--- START ---
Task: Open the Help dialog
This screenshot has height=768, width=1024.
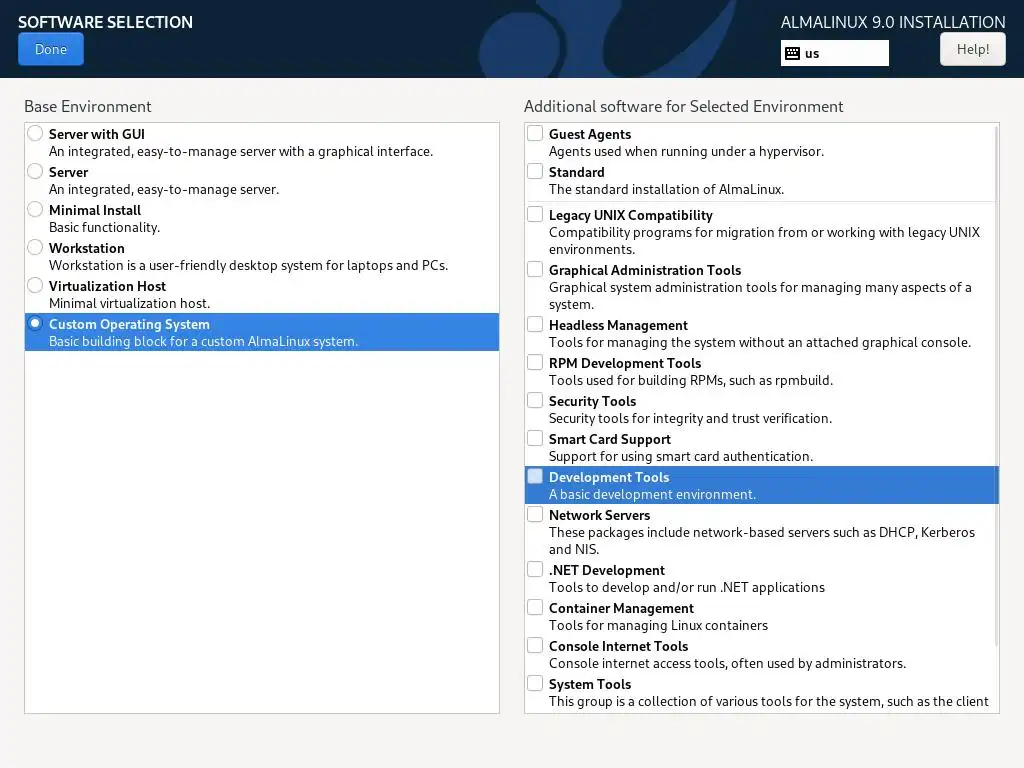Action: pos(972,49)
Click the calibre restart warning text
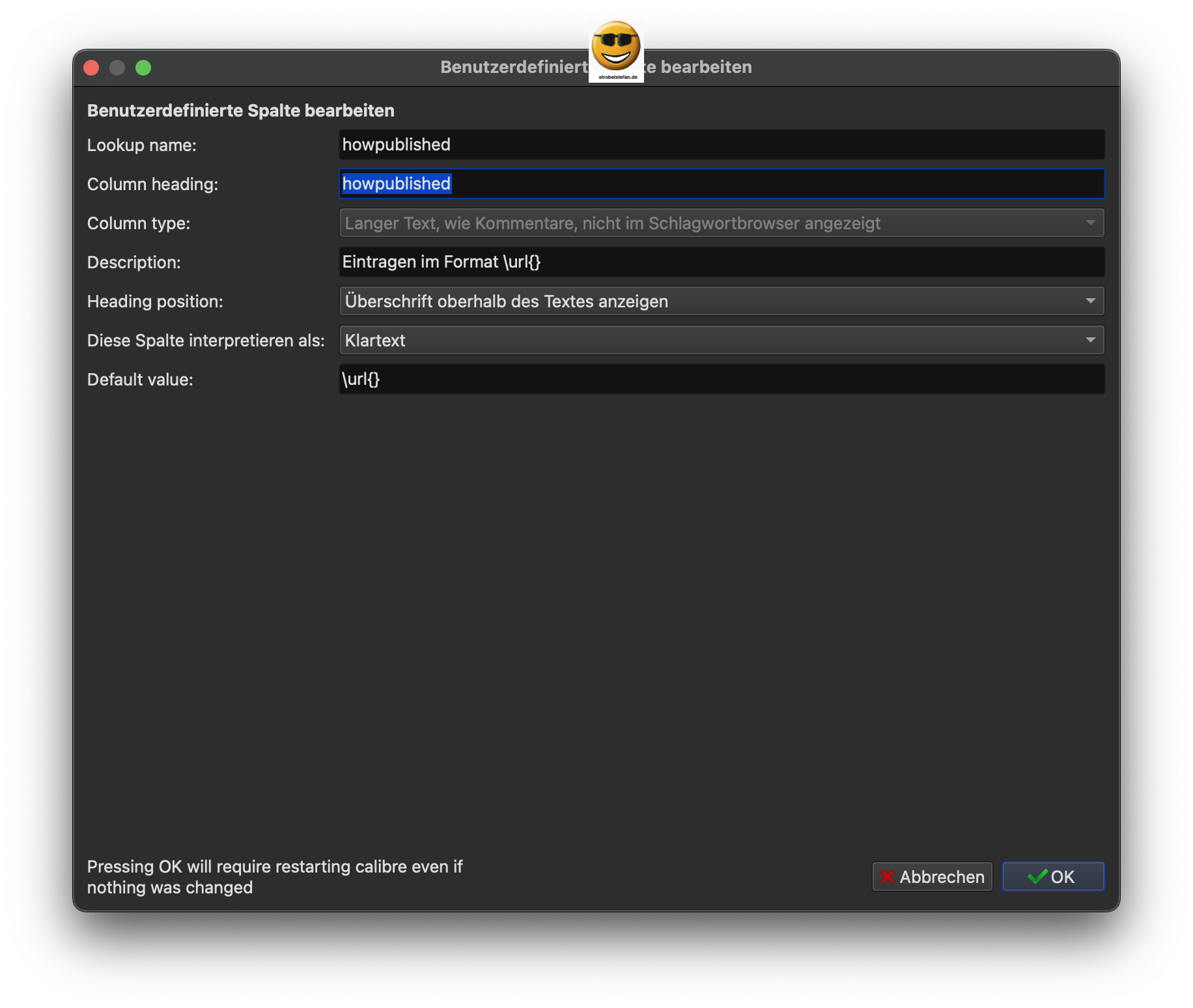The height and width of the screenshot is (1008, 1193). [274, 877]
--- END ---
• YOUR GOAL:
The lines to be quoted run from the line containing "This screenshot has height=768, width=1024." through the end of the entries above, both included; quote them exactly and leave out any pictures.

• FINISHED EXERCISE:
This screenshot has height=768, width=1024.
Action: pos(972,49)
Click the calibre restart warning text
The height and width of the screenshot is (1008, 1193). [274, 877]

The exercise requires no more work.